[Records held in a dataset]
^^^^^^^^^^^^^^^^
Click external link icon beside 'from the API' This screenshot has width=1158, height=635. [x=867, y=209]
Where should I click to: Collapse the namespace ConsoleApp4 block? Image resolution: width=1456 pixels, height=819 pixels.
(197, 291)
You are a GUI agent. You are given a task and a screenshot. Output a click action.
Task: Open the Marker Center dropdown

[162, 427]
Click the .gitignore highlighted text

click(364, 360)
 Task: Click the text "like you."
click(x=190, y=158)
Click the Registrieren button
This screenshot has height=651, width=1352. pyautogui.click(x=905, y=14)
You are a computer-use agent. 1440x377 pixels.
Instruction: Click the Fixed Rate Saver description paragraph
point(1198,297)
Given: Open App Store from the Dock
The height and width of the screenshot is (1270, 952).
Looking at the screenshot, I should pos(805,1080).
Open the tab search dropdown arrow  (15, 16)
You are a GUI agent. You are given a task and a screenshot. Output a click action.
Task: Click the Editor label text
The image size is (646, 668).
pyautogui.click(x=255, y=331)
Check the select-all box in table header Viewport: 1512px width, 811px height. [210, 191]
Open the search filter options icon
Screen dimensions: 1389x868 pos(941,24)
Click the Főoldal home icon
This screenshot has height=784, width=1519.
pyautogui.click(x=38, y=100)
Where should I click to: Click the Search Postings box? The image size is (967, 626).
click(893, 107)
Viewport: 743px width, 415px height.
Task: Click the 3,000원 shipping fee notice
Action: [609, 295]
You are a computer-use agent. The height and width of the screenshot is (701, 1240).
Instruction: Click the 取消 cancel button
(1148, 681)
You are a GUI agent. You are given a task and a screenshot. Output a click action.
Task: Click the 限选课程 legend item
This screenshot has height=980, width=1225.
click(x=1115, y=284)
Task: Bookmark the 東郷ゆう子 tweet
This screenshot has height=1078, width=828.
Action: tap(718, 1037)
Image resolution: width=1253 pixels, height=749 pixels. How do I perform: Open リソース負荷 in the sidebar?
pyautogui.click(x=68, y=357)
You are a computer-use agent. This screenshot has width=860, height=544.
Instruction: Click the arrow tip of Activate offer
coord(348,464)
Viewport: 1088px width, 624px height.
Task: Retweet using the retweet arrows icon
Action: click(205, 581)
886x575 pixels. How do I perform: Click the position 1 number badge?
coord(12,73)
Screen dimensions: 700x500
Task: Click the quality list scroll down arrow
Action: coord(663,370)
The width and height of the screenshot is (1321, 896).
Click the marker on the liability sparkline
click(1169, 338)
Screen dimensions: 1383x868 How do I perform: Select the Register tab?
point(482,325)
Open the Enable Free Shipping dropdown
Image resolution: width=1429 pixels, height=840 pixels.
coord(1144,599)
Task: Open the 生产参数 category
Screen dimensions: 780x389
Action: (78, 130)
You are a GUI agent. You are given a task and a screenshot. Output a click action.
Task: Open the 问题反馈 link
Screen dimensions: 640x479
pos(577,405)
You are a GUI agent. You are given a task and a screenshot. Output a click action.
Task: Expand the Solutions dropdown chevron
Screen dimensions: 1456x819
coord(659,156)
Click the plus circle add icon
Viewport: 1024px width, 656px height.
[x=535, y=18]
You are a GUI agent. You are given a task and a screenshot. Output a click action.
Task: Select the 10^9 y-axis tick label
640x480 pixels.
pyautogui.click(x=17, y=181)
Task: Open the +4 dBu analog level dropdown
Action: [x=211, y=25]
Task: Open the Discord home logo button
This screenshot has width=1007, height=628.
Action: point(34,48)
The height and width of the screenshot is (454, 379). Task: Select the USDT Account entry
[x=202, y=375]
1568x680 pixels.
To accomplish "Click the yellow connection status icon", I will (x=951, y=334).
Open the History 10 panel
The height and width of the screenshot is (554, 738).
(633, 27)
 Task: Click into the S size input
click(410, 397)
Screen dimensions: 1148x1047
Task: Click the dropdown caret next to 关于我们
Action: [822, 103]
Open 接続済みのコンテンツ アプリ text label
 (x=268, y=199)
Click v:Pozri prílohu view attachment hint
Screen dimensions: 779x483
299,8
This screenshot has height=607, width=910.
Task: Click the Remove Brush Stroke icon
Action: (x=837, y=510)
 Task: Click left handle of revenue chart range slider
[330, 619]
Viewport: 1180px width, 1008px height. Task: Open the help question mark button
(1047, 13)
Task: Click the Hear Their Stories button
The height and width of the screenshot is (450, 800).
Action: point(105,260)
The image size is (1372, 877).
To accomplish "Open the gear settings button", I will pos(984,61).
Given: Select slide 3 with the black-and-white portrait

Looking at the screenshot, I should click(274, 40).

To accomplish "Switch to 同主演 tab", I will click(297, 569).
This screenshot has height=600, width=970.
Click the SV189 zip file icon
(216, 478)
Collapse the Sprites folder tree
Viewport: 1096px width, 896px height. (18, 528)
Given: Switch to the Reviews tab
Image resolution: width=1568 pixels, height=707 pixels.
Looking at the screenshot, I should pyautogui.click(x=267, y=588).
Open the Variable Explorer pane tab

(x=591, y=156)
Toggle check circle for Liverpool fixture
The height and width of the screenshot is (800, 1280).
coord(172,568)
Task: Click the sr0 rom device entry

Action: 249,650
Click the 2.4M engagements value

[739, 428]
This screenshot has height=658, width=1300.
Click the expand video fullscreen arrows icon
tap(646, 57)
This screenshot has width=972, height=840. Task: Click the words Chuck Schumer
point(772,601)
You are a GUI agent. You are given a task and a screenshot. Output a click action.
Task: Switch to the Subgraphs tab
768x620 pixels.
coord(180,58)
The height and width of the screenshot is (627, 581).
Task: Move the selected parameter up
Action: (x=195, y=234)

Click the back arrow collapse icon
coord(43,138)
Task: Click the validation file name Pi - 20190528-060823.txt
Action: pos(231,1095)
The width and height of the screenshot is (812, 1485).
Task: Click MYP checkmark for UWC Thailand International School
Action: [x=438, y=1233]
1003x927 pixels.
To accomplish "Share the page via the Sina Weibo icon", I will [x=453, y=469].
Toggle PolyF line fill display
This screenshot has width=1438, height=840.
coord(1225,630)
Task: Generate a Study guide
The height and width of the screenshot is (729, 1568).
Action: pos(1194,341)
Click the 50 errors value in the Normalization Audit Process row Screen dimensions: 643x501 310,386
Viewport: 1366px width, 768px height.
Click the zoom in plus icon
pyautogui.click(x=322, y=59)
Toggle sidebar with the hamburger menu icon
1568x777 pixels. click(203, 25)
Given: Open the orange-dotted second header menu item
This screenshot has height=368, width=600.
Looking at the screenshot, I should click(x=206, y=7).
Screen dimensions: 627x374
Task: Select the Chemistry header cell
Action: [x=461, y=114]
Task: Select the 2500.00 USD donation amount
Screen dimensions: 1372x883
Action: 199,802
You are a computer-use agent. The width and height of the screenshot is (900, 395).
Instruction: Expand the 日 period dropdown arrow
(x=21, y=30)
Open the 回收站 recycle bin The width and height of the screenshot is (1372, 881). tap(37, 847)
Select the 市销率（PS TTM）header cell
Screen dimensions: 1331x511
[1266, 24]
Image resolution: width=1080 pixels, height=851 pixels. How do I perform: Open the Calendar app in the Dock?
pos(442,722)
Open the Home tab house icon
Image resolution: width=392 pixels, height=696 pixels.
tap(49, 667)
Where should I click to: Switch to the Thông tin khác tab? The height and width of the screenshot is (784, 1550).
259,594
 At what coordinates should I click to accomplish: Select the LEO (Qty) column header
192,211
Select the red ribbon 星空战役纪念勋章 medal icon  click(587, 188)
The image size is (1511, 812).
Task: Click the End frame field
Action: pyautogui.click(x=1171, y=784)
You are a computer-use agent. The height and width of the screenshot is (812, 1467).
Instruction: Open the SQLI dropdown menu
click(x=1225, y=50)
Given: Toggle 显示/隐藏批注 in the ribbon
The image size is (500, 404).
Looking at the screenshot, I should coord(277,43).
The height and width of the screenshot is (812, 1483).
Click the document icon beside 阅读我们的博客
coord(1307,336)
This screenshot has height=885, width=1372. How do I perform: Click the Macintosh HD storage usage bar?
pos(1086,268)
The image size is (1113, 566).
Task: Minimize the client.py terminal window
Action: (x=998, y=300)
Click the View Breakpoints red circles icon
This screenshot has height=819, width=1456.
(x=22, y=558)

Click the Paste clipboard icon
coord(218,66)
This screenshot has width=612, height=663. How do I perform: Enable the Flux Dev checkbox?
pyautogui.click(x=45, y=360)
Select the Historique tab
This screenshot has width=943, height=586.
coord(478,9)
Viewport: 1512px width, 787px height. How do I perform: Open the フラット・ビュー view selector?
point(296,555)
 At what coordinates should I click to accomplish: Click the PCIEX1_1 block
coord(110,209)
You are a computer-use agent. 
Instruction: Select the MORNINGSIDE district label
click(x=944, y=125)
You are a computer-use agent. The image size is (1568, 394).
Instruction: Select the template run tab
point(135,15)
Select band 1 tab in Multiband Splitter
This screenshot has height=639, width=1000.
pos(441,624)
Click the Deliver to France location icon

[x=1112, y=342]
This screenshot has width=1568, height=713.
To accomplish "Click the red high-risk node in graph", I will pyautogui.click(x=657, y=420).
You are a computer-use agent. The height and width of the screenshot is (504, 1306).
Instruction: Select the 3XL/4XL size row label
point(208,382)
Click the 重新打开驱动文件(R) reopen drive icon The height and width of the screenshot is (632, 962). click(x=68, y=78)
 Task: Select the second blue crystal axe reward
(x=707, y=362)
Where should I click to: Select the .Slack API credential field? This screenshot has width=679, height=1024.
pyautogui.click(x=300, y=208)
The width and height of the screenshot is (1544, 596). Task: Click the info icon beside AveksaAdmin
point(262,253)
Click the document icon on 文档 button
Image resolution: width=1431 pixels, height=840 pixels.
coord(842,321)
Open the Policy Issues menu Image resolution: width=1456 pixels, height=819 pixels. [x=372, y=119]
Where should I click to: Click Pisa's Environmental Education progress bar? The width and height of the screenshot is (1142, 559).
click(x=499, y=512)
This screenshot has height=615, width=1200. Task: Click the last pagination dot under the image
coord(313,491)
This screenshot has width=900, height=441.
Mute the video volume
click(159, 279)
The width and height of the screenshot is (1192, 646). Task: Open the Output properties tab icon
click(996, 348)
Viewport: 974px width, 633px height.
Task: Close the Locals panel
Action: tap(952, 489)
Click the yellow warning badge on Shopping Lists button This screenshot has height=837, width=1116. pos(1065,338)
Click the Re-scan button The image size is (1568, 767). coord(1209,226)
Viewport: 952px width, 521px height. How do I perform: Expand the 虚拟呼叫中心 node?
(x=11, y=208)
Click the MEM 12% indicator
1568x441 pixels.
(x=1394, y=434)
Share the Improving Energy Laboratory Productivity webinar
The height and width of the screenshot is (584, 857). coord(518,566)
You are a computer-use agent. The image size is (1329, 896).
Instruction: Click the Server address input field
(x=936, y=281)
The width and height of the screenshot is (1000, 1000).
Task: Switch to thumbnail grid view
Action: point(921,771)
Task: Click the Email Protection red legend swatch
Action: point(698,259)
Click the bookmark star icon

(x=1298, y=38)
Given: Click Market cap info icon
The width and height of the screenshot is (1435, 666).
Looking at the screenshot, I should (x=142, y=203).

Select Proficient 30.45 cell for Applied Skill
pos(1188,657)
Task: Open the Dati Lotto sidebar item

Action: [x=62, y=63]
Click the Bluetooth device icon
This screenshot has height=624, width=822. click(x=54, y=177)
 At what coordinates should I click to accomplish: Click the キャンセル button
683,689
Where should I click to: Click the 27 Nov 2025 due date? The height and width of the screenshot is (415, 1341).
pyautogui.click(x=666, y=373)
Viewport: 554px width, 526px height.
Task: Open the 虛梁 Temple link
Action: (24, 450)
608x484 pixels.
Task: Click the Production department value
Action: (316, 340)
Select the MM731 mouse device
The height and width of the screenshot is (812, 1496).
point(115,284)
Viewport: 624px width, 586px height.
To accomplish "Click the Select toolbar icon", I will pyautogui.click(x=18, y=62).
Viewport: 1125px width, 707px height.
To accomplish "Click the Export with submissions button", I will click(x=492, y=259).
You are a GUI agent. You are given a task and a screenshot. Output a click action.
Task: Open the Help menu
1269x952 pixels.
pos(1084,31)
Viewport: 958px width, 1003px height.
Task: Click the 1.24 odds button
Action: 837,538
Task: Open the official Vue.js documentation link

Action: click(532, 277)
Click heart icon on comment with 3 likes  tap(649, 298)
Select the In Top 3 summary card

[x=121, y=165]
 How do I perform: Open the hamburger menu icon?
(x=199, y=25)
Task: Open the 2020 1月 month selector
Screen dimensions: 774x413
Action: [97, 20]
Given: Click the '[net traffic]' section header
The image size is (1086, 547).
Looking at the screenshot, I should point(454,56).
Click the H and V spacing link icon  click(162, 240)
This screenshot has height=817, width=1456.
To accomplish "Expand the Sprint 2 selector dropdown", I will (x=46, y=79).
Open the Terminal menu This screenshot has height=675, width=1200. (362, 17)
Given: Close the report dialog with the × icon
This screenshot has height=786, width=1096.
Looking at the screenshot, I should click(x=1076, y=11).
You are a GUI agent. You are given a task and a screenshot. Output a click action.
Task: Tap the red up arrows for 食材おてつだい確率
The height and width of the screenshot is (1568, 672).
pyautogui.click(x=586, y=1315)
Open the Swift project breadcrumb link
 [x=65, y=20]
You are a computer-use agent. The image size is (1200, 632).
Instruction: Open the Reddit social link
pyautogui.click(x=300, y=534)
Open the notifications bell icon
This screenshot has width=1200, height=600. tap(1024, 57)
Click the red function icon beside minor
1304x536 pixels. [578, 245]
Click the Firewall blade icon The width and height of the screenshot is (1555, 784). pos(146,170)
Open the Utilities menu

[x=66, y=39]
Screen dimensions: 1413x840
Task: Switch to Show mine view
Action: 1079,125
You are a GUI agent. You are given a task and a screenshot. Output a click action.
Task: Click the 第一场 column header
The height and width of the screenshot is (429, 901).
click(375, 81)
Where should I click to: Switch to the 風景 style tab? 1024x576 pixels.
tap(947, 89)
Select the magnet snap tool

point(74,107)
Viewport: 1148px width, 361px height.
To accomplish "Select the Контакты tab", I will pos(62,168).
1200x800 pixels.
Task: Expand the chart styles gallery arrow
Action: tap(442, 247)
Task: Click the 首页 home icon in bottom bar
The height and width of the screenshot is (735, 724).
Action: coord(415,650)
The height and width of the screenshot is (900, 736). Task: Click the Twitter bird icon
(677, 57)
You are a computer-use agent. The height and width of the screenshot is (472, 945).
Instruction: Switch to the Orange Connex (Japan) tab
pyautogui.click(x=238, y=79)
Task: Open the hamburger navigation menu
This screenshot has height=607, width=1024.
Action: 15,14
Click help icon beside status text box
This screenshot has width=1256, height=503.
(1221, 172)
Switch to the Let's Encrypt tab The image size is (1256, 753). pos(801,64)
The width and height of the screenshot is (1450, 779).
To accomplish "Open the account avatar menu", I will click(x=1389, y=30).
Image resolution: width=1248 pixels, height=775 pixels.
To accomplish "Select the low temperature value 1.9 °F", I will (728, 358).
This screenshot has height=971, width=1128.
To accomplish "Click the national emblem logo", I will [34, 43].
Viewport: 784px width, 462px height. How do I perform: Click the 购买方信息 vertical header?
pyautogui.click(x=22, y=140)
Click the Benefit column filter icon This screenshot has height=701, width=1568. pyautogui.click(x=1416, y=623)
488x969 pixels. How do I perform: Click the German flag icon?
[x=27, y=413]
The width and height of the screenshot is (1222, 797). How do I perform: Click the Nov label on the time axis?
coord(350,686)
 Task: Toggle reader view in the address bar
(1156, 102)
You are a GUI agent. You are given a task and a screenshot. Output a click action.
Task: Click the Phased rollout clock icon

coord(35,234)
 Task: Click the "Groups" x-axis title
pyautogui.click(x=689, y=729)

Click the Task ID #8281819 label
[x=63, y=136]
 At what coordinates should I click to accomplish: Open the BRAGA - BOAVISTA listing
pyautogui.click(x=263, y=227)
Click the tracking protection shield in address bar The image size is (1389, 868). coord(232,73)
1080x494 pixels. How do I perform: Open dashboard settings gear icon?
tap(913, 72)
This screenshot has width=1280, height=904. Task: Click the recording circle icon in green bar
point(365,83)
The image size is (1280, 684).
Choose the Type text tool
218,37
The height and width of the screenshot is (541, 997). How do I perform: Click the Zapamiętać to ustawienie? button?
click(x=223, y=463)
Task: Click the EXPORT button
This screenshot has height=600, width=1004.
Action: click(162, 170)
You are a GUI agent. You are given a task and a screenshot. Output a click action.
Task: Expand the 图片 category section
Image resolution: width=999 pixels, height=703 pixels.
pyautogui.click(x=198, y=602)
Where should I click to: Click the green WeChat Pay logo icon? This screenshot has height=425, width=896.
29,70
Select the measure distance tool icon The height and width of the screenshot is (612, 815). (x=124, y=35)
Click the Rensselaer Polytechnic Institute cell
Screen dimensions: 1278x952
^^^^^^^^^^^^^^^^
TASK DIRECTIONS:
Reproduce the data starting at the line containing "Open the Variable Explorer pane tab" and ending at the line containing "Action: pos(1194,341)", swapping "Subgraphs" for "Layers" and keeping everything else identical.

IN RESPONSE:
Open the Variable Explorer pane tab

(x=591, y=156)
Toggle check circle for Liverpool fixture
The height and width of the screenshot is (800, 1280).
coord(172,568)
Task: Click the sr0 rom device entry

Action: 249,650
Click the 2.4M engagements value

[739, 428]
This screenshot has height=658, width=1300.
Click the expand video fullscreen arrows icon
tap(646, 57)
This screenshot has width=972, height=840. Task: Click the words Chuck Schumer
point(772,601)
You are a GUI agent. You are given a task and a screenshot. Output a click action.
Task: Switch to the Layers tab
768x620 pixels.
coord(180,58)
The height and width of the screenshot is (627, 581).
Task: Move the selected parameter up
Action: (x=195, y=234)

Click the back arrow collapse icon
coord(43,138)
Task: Click the validation file name Pi - 20190528-060823.txt
Action: pos(231,1095)
The width and height of the screenshot is (812, 1485).
Task: Click MYP checkmark for UWC Thailand International School
Action: [x=438, y=1233]
1003x927 pixels.
To accomplish "Share the page via the Sina Weibo icon", I will [x=453, y=469].
Toggle PolyF line fill display
This screenshot has width=1438, height=840.
coord(1225,630)
Task: Generate a Study guide
The height and width of the screenshot is (729, 1568).
Action: pos(1194,341)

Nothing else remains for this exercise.